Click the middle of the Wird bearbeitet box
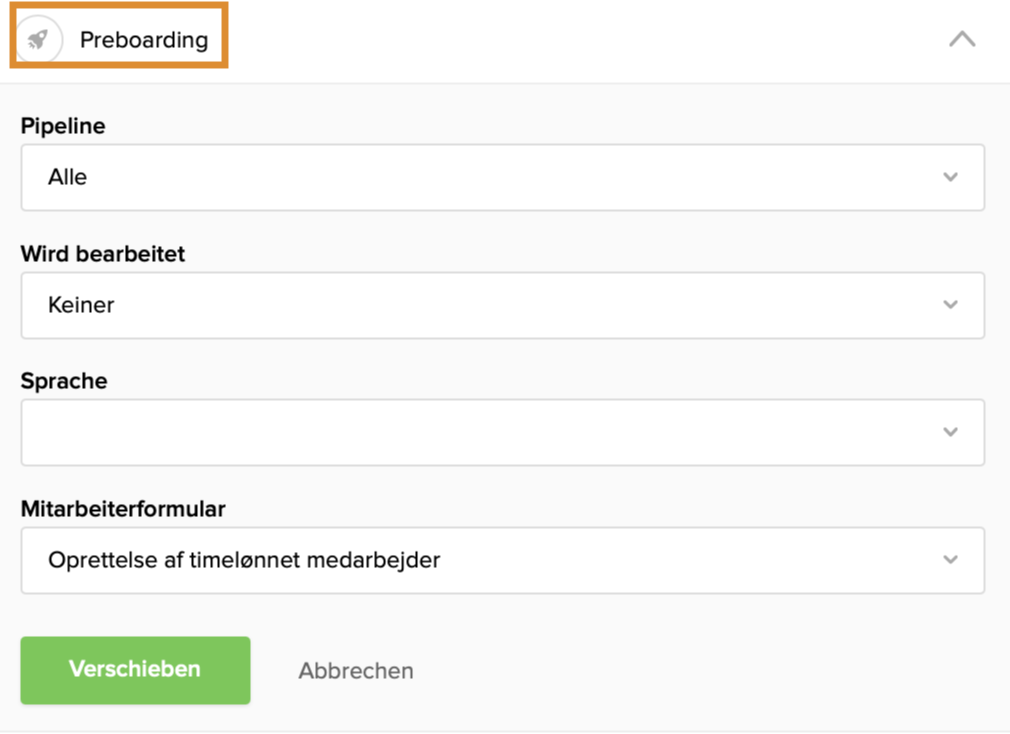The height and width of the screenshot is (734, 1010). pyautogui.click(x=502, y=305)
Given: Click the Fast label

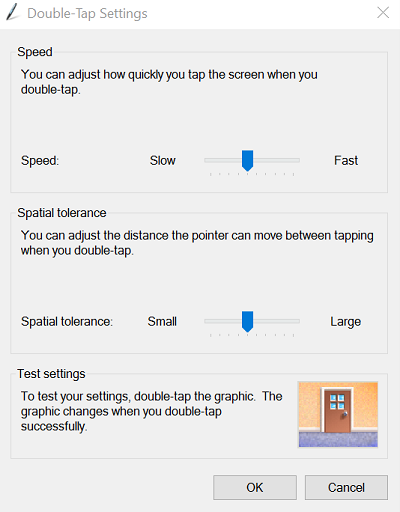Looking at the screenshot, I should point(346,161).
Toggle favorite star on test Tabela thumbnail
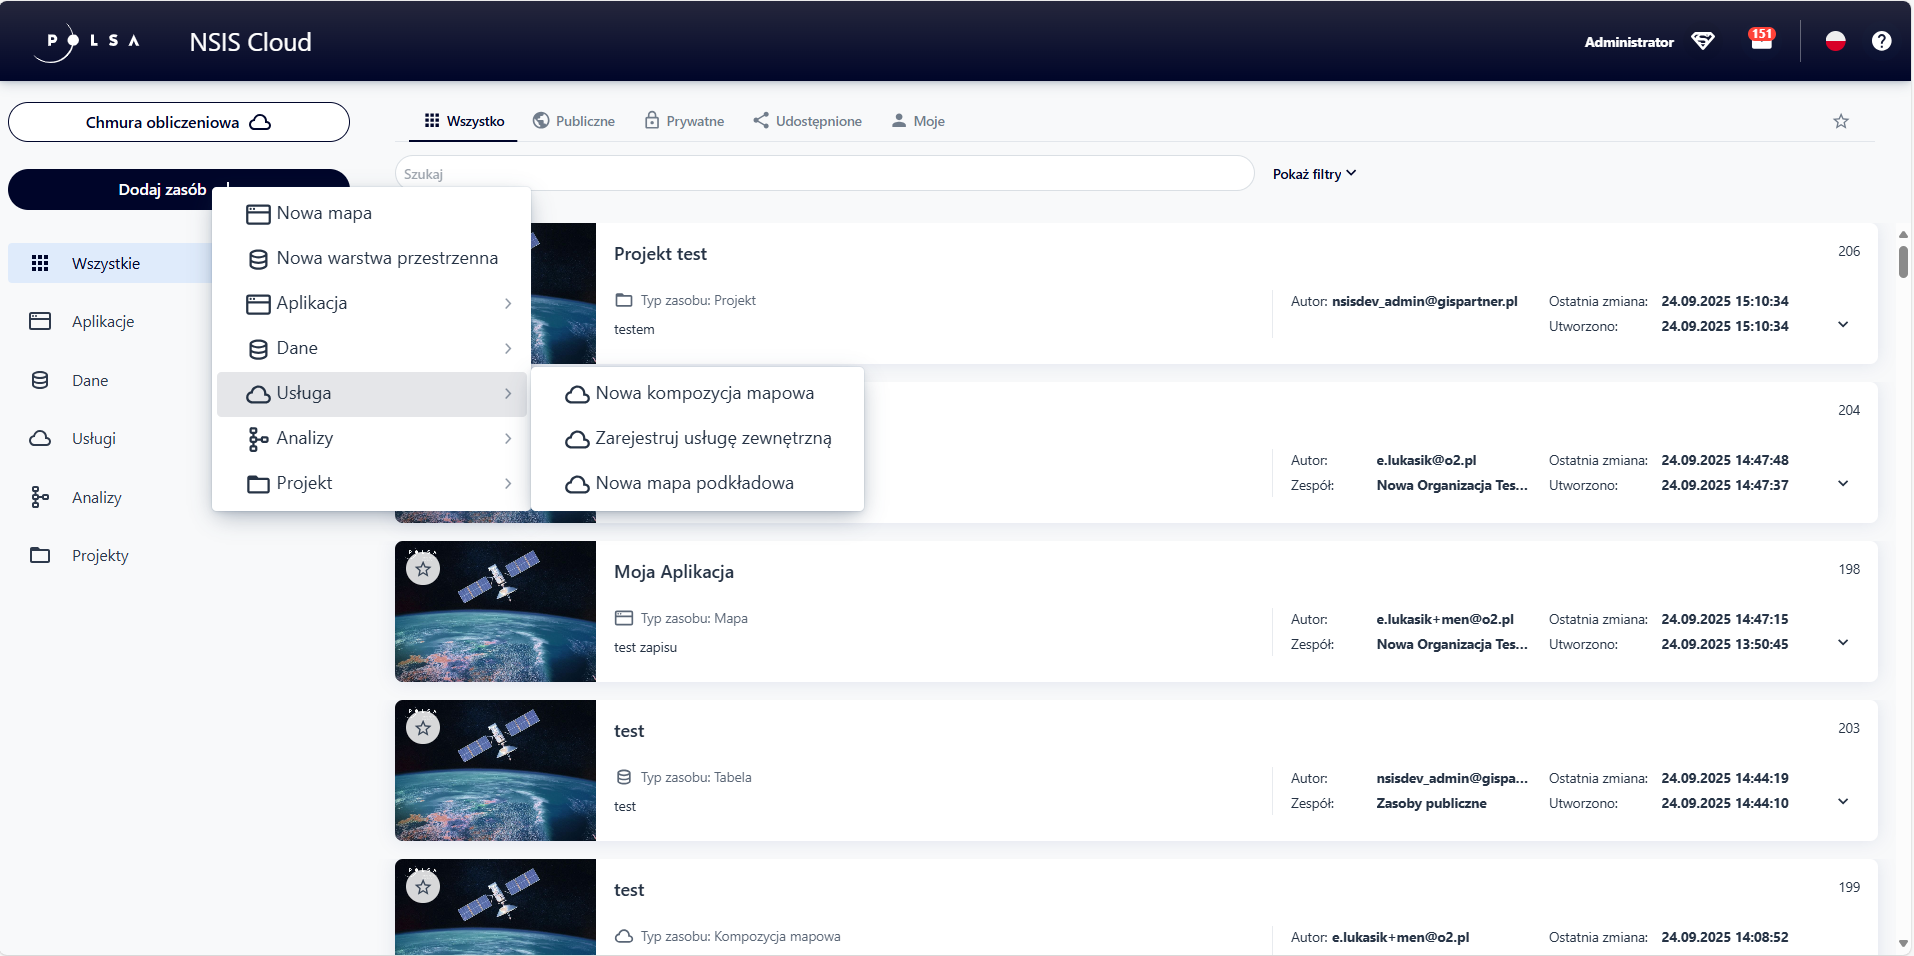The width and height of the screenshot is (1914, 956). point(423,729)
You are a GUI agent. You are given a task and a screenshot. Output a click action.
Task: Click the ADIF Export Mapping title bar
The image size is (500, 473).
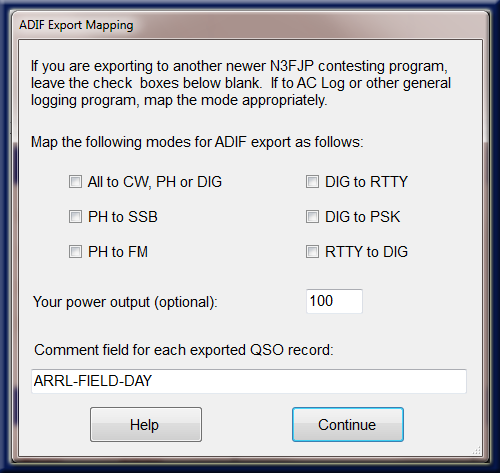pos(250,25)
---------------
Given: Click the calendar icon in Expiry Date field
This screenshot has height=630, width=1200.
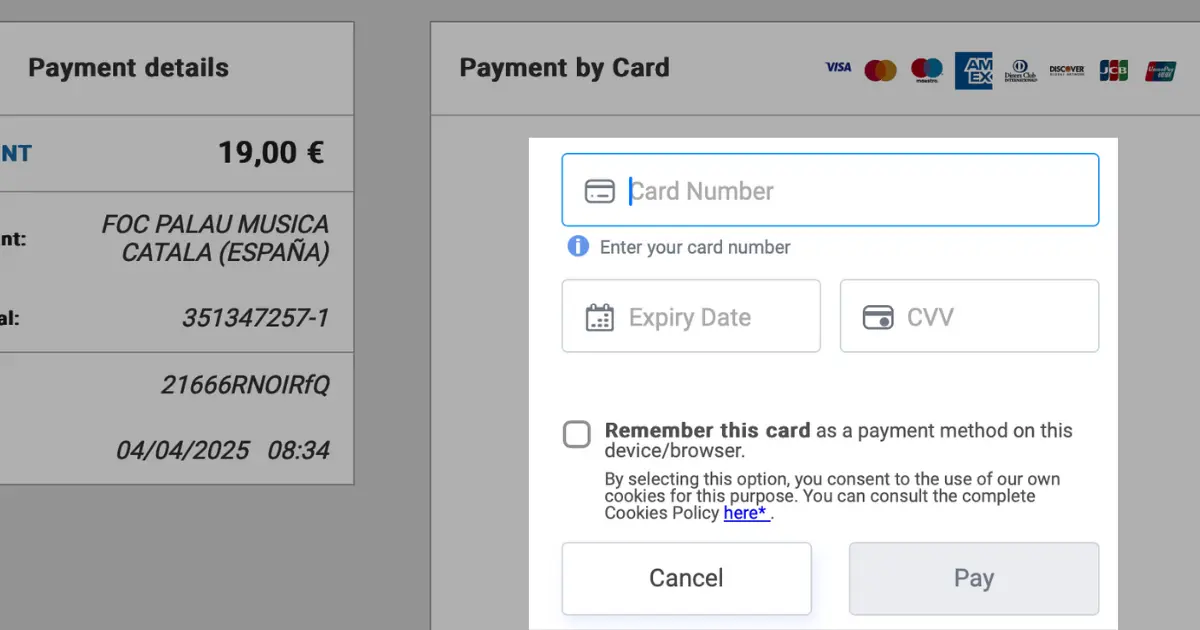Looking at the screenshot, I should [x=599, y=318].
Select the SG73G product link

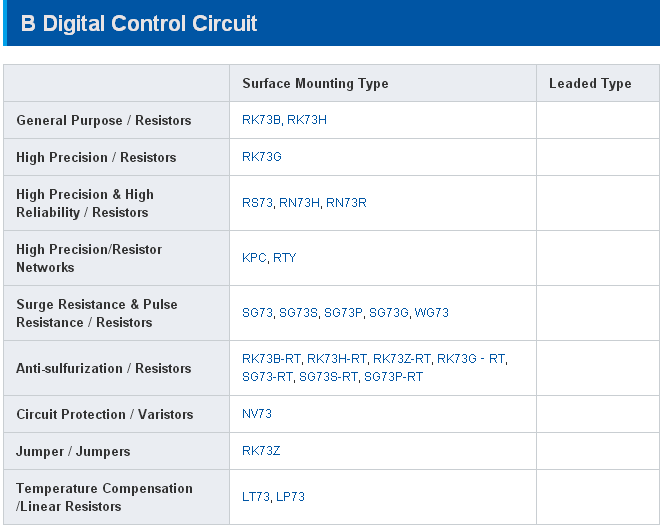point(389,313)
---------------
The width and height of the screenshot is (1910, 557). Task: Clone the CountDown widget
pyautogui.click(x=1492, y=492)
---------------
■ **BRIEF**: Give the part of the records above that opens with the line containing "Click the middle of the Wird bearbeitet box" and closes with the line containing "pos(250,25)" as a numbered list, both of those lines included. Skip blank lines and leave the pictures out.

■ **THE REPLY**:
1. Click the middle of the Wird bearbeitet box
2. The height and width of the screenshot is (734, 1010). pyautogui.click(x=502, y=305)
3. Given: Click the Fast label
4. Looking at the screenshot, I should point(346,161).
5. Toggle favorite star on test Tabela thumbnail
6. The width and height of the screenshot is (1914, 956). point(423,729)
7. You are a GUI agent. You are given a task and a screenshot. Output a click action.
8. Task: Click the ADIF Export Mapping title bar
9. The image size is (500, 473).
10. pos(250,25)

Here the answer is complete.